> **Excerto selecionado**:
- - - -
Acórdão nº 780/06.0TTLRA.C1.S1 de Supremo Tribunal de Justiça (Portugal), 03 de Fevereiro de 2010

Magistrado ResponsávelVASQUES DINIS
Data da Resolução03 de Fevereiro de 2010
EmissorSupremo Tribunal de Justiça (Portugal)

S Privacidade: 1 Meio Processual: REVISTA Decisão: NEGADA A REVISTA Sumário : I - Versando o recurso sobre a matéria de direito, as conclusões da alegação devem indicar as normas jurídicas violadas e o sentido com que, no entender do recorrente, as normas que constituem fundamento jurídico da decisão deveriam ter sido interpretadas e aplicadas [artigo 690.º, n. º 2, alíneas a) e b), do Código de Processo Civil (CPC) — versão anterior à da revisão operada pelo Decreto-Lei n.º 303/2007, de 24 de Agosto].

II - A falta daquelas indicações — como a falta de conclusões, a deficiência, obscuridade ou complexidade destas — dá lugar a convite para que o recorrente supra a omissão, sob pena de não se conhecer do recurso na parte afectada (n.º 4 do artigo 690.º, do CPC); não equivale à falta da alegação que tem como consequência a deserção do recurso (n.º 3 do artigo 690.º do CPC).
- - - -
> **Problema 1**:
Enumere todas as situações que, segundo o ponto II do acórdão, dão lugar a convite para que o recorrente supra a omissão.
> **Problema 2**:
Dê continuidade ao acórdão, retomando-o a partir da última frase apresentada.

> **Extrato de dados**:
- - - -
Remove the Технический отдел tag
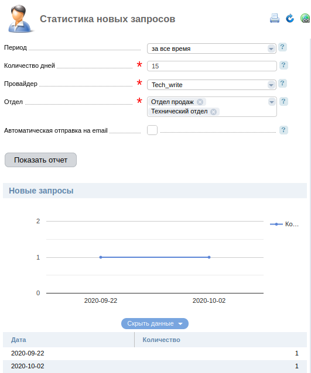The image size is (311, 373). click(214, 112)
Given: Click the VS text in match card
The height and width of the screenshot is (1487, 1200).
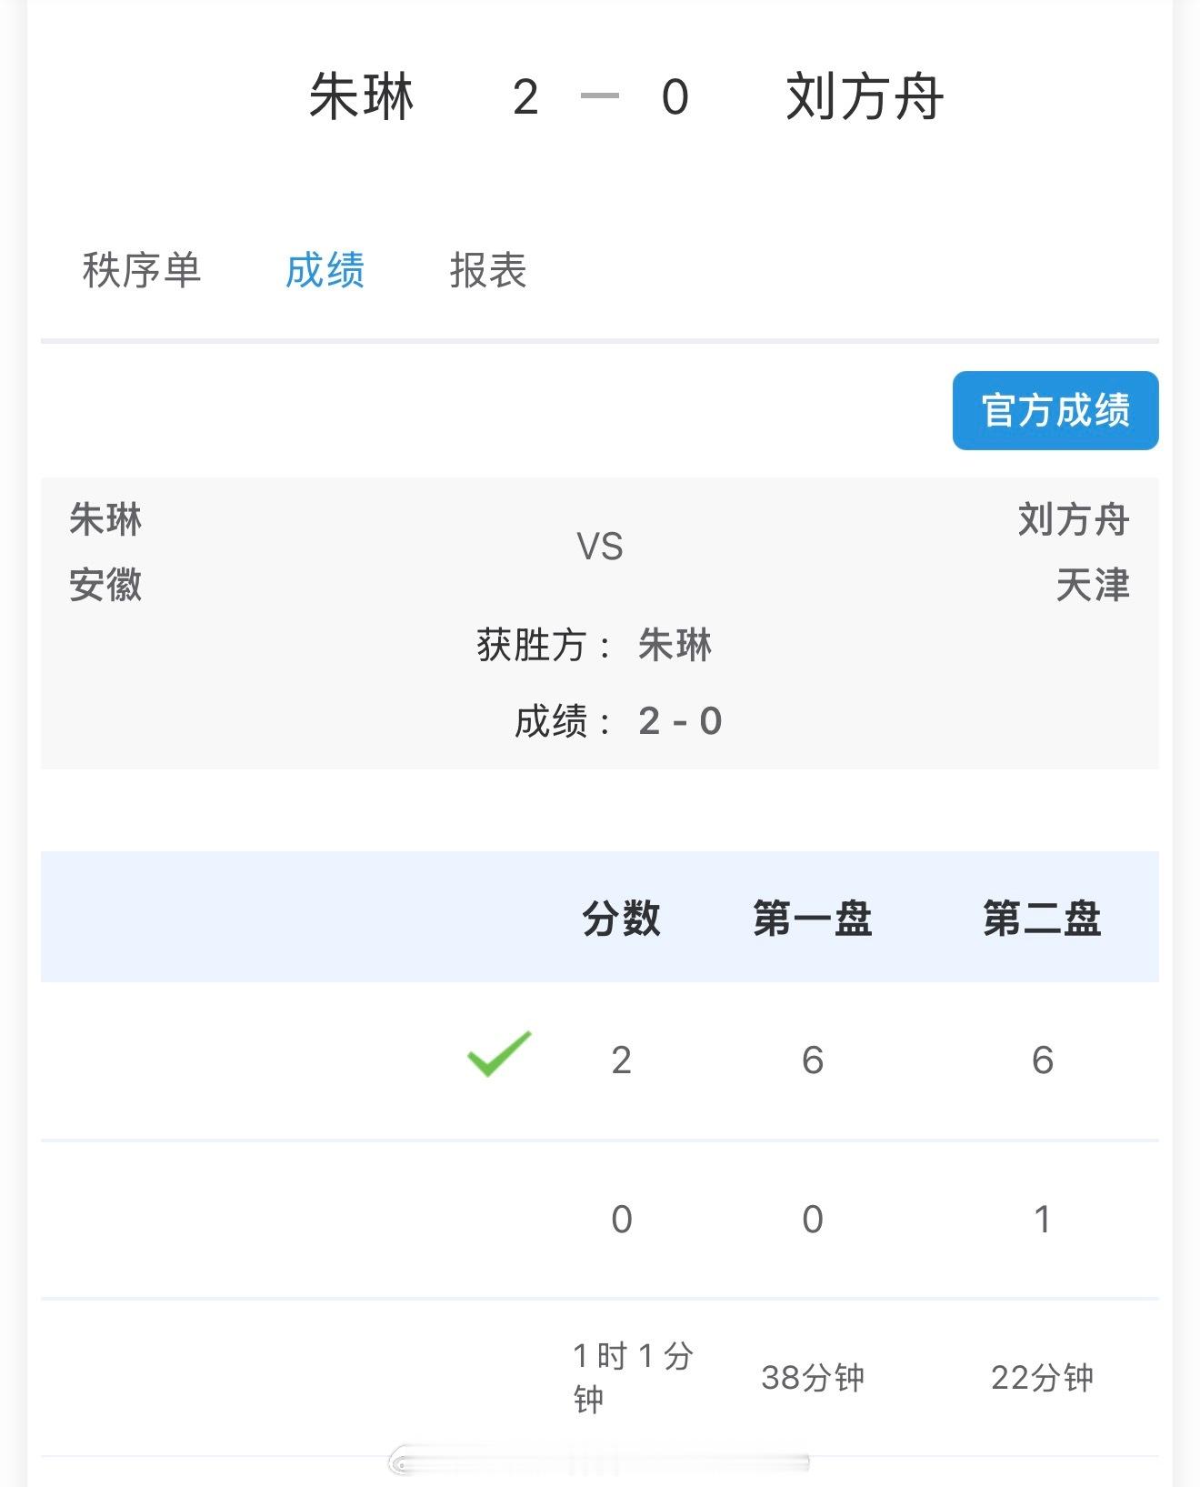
- - - -
> **Resposta ao exercício 1**:
- A falta das indicações exigidas nas conclusões (as normas jurídicas violadas e o sentido com que as normas deveriam ter sido interpretadas e aplicadas)
- A falta de conclusões
- A deficiência das conclusões
- A obscuridade das conclusões
- A complexidade das conclusões

> **Resposta ao exercício 2**:
III - Em acção em que a trabalhadora pede a reintegração (ou indemnização substitutiva) e as retribuições que deixou de auferir, alegando ter celebrado com a demandada um contrato de trabalho não escrito, que esta lhe comunicou a cessação do mesmo, e que essa comunicação configura um despedimento ilícito, constitui defesa por excepção a alegação, pela Ré, na contestação, de que fora convencionado que o contrato tinha a duração de um ano e que o vínculo cessou por caducidade.

IV - Uma tal defesa da Ré não constitui uma mera negação da existência dos factos dos quais a Autora fez decorrer o efeito jurídico invocado, factos esses aceites na contestação — celebração informal do contrato e comunicação da cessação; contém um elemento de facto novo, no sentido de que a ele não se fez alusão na petição — a estipulação verbal de uma cláusula de termo —, um contra-facto do qual decorre, na perspectiva da contestação, um efeito jurídico (caducidade) diferente do invocado na petição (despedimento), impedindo a produção deste.

V - A alegação desse facto, correspondente a uma causa impeditiva do direito invocado pela Autora, não se mostrando em oposição frontal aos fundamentos da acção expostos na petição inicial, apreciados no seu conjunto, apresenta-se como um ataque lateral ou de flanco à pretensão nela formulada, o que implicava que, em articulado de resposta, a Autora viesse a tomar posição sobre os elementos constitutivos da excepção, impugnando-os ou invocando elementos impeditivos, modificativos ou extintivos e do correlativo efeito jurídico — a caducidade do contrato.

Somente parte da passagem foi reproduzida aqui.